Impact de la guerre Russie/Ukraine : Il est impératif de diversifier les débouchés

Le Maroc a un stock officiel de blé de 5 mois. Le problème ne réside pas au niveau de l’approvisionnement mais du prix d’achat. La moitié des exportations vers la Russie concerne les agrumes. Le passage des exportateurs marocains par SWIFT n’est pas obligatoire.

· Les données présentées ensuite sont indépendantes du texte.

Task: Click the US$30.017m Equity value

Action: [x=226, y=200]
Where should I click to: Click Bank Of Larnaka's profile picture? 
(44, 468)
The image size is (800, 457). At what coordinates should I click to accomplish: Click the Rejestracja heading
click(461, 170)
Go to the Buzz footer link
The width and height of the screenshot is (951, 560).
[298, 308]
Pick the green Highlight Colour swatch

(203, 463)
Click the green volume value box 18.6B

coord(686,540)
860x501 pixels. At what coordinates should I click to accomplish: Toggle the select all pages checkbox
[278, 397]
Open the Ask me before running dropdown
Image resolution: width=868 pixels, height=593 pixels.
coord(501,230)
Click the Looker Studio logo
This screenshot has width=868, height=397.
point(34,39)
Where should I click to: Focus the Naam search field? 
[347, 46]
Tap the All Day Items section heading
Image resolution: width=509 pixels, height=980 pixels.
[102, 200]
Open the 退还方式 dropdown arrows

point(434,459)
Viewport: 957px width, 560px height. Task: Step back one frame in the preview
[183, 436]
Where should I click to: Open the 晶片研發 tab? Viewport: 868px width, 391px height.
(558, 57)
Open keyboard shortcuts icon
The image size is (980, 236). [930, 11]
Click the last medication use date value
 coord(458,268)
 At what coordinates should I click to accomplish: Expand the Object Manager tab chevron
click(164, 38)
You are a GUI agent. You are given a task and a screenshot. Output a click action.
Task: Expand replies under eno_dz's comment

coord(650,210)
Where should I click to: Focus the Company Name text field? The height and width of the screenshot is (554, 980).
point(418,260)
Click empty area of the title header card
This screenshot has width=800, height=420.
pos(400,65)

Le conflit entre la Russie et l’Ukraine ne serait pas sans impact sur les économies mondiales, et le Maroc n’en serait pas épargné, que ce soit directement ou indirectement. Le commerce entre le Maroc et ces deux pays touche plusieurs secteurs. En 2021 et selon les données extraites de l’Office des changes, le pays a importé depuis l’Ukraine le blé, les tourteaux et autres résidus alimentaires, le maïs, les demi-produits en fer ou en acier non alliés, les matières plastiques…., pour une valeur de 2,7 milliards de DH. En face, il a exporté les engrais naturels et chimiques, les voitures de tourisme, les poissons frais, salés séchés ou fumés et les produits de parfumerie…, d’un montant global de 677 MDH. Parallèlement, depuis la Russie, le Maroc a importé les houilles, les cokes et combustibles solides similaires, l’ammoniac, le gasoil et fuel-oil, l’essence de pétrole, le gaz de pétrole et autres hydrocarbures, l’engrais naturel et chimique, les tourteaux et autres résidus des industries alimentaires. Cela, pour un montant de près de 13 milliards de DH. Les exportations, elles, se sont chiffrées à 654 MDH et englobent principalement les agrumes, les fruits frais ou secs, le sucre brut ou raffiné, les fraises et framboises, les pièces pour voitures et véhicules de tourisme. Dans ce commerce, deux principaux produits se démarquent. Il s’agit du blé importé de l’Ukraine d’un montant de 1,1 milliard de DH et les agrumes écoulés en Russie totalisant 323 MDH, soit près de 50% du total des exportations vers ce pays. Jusqu’à quel point l’approvisionnement en blé et les écoulements des agrumes seraient affectés par la guerre entre ces deux pays ?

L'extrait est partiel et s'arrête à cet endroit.